De rechtbank verklaart het beroep niet-ontvankelijk.
Deze uitspraak is gedaan door mr. H.P. Eckert, rechter, in aanwezigheid van A.J. van Bruggen, griffier, en openbaar gemaakt door middel van geanonimiseerde publicatie op rechtspraak.nl.

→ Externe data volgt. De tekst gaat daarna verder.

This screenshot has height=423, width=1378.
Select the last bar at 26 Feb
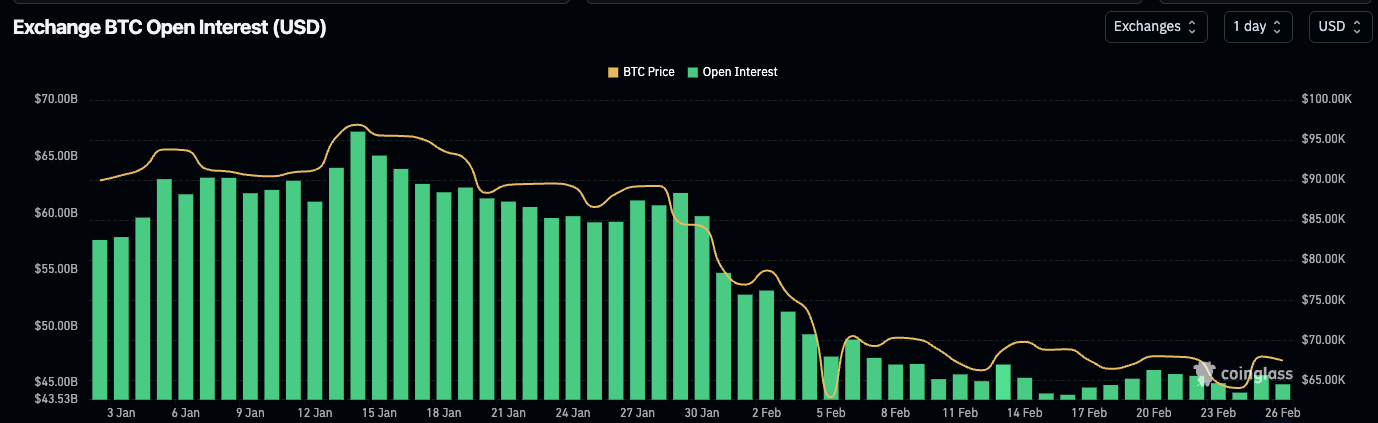(x=1282, y=391)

De uitspraak is bekendgemaakt op:
Informatie over hoger beroep
Een partij die het niet eens is met deze uitspraak, kan een hogerberoepschrift sturen naar de Afdeling bestuursrechtspraak van de Raad van State waarin wordt uitgelegd waarom deze partij het niet eens is met de uitspraak. Het hogerberoepschrift moet worden ingediend binnen 1 week na de dag waarop deze uitspraak is bekendgemaakt. Kan de indiener de behandeling van het hoger beroep niet afwachten, omdat de zaak spoed heeft, dan kan de indiener de voorzieningenrechter van de Afdeling bestuursrechtspraak van de Raad van State vragen om een voorlopige voorziening (een tijdelijke maatregel) te treffen.

Voetnoten

1.Zaak NL24.30589.
2.Zie onder meer de uitspraak van de Afdeling bestuursrechtspraak van de Raad van State van 22 februari 2019, ECLI:NL:RVS:2019:579.